*Requirements:* Rewrite the lines between the one holding "Given: Open the Labs menu in network editor" and the one holding "Action: point(496,268)", inclusive, swapping "pixels" for "px" and leaving everything else as it is.

*Supplied records:*
--- begin ---

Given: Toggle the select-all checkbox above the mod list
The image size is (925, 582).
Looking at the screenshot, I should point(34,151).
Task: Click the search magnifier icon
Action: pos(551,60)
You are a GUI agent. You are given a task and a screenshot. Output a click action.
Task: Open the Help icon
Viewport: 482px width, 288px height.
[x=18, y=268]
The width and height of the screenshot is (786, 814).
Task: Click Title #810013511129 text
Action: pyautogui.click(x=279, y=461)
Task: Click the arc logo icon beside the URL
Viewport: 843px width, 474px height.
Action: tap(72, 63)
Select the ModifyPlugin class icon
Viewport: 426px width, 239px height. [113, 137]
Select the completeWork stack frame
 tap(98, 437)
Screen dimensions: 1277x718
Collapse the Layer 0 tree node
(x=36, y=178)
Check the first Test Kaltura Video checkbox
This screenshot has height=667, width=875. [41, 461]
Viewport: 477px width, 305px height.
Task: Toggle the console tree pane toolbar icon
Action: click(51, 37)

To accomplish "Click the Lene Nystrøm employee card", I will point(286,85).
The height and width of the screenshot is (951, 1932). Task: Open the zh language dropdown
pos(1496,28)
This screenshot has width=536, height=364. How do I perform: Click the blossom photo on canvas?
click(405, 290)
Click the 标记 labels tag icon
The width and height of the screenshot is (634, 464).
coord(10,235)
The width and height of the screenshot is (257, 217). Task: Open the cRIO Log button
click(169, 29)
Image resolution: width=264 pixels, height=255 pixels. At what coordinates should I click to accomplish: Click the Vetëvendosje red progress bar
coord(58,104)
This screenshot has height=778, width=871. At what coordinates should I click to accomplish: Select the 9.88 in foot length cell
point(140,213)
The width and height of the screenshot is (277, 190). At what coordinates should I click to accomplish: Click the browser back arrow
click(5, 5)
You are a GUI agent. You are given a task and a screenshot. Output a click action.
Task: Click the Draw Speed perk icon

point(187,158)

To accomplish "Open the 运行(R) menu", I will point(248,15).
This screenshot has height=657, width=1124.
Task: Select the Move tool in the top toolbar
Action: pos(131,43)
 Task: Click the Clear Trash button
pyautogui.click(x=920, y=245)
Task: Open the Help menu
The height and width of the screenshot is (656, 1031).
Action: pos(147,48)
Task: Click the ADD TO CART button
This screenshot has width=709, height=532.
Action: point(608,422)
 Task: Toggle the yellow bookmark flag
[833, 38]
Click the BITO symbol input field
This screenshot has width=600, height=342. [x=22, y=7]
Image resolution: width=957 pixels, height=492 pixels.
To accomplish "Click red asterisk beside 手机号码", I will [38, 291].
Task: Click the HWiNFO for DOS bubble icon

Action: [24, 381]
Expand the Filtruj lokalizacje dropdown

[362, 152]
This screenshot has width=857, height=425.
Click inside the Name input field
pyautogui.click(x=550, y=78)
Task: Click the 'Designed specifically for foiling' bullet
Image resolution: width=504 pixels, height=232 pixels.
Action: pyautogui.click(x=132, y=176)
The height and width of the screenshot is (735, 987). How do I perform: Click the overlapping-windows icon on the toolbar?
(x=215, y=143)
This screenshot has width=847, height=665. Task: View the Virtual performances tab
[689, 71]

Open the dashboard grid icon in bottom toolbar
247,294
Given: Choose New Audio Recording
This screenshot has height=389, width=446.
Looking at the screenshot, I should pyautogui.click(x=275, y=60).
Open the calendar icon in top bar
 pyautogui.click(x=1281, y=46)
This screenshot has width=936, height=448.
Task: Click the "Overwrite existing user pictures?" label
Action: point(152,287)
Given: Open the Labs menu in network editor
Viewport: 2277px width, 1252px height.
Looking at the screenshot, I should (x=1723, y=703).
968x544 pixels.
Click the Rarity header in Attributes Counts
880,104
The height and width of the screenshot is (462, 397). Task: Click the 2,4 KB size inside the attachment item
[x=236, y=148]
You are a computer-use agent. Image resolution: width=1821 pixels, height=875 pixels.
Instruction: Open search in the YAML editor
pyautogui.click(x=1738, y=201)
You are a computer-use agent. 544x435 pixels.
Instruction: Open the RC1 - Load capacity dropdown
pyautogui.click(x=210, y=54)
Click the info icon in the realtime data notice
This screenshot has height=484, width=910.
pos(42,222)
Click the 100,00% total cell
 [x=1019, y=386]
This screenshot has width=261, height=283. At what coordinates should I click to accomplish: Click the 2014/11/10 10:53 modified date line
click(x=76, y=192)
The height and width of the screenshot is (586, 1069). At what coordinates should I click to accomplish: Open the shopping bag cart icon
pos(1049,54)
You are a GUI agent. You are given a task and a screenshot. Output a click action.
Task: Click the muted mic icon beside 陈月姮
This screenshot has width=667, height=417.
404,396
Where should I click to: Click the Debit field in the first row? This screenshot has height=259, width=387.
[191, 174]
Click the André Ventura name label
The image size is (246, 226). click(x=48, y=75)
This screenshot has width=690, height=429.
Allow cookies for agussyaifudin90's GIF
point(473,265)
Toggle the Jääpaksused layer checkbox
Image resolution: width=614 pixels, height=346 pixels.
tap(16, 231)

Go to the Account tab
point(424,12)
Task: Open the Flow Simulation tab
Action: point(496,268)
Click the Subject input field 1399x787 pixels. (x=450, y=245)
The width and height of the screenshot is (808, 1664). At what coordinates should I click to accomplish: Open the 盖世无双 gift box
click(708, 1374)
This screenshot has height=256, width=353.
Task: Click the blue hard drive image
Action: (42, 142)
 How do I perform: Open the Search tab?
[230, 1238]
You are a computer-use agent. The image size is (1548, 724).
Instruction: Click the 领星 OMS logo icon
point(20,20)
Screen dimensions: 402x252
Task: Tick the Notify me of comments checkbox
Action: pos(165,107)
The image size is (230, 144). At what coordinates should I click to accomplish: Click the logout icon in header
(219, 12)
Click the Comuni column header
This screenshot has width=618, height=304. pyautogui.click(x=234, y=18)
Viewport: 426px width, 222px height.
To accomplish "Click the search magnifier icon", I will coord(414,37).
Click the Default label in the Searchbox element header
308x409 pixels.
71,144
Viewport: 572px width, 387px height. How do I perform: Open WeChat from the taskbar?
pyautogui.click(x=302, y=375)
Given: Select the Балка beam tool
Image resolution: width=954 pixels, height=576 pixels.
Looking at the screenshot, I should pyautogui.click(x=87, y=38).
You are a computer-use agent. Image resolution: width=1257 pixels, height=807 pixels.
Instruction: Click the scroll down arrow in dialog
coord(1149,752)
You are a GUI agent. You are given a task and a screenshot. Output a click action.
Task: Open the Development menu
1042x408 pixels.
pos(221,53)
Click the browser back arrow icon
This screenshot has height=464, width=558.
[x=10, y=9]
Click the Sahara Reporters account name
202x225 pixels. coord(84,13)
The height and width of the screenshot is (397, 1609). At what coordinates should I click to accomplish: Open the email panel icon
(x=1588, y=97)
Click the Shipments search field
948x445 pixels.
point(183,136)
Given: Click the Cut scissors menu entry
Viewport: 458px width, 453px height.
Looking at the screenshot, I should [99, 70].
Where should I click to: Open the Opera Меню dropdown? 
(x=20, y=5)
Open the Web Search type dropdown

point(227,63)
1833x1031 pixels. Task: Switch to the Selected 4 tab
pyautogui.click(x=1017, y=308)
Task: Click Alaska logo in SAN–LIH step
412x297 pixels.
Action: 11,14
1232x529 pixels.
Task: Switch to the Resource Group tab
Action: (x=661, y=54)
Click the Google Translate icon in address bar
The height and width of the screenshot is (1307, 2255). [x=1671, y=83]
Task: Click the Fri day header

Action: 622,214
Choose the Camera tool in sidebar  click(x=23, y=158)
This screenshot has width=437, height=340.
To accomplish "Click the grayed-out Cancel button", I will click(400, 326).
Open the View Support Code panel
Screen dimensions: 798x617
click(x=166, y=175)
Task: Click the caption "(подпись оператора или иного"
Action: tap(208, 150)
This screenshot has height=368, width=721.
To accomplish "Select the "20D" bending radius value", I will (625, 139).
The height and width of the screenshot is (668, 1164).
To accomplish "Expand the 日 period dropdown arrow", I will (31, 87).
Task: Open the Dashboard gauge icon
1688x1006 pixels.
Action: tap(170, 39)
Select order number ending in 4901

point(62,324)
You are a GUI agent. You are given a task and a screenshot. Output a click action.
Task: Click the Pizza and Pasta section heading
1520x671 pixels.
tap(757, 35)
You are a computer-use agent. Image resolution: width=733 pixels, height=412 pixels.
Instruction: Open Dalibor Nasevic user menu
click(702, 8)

--- end ---

*Solution for this exercise:*
Given: Open the Labs menu in network editor
Viewport: 2277px width, 1252px height.
Looking at the screenshot, I should (x=1723, y=703).
968x544 px.
Click the Rarity header in Attributes Counts
880,104
The height and width of the screenshot is (462, 397). Task: Click the 2,4 KB size inside the attachment item
[x=236, y=148]
You are a computer-use agent. Image resolution: width=1821 px, height=875 px.
Instruction: Open search in the YAML editor
pyautogui.click(x=1738, y=201)
You are a computer-use agent. 544x435 px.
Instruction: Open the RC1 - Load capacity dropdown
pyautogui.click(x=210, y=54)
Click the info icon in the realtime data notice
This screenshot has height=484, width=910.
pos(42,222)
Click the 100,00% total cell
 [x=1019, y=386]
This screenshot has width=261, height=283. At what coordinates should I click to accomplish: Click the 2014/11/10 10:53 modified date line
click(x=76, y=192)
The height and width of the screenshot is (586, 1069). At what coordinates should I click to accomplish: Open the shopping bag cart icon
pos(1049,54)
You are a GUI agent. You are given a task and a screenshot. Output a click action.
Task: Click the muted mic icon beside 陈月姮
This screenshot has width=667, height=417.
404,396
Where should I click to: Click the Debit field in the first row? This screenshot has height=259, width=387.
[191, 174]
Click the André Ventura name label
The image size is (246, 226). click(x=48, y=75)
This screenshot has width=690, height=429.
Allow cookies for agussyaifudin90's GIF
point(473,265)
Toggle the Jääpaksused layer checkbox
Image resolution: width=614 px, height=346 px.
tap(16, 231)

Go to the Account tab
point(424,12)
Task: Open the Flow Simulation tab
Action: point(496,268)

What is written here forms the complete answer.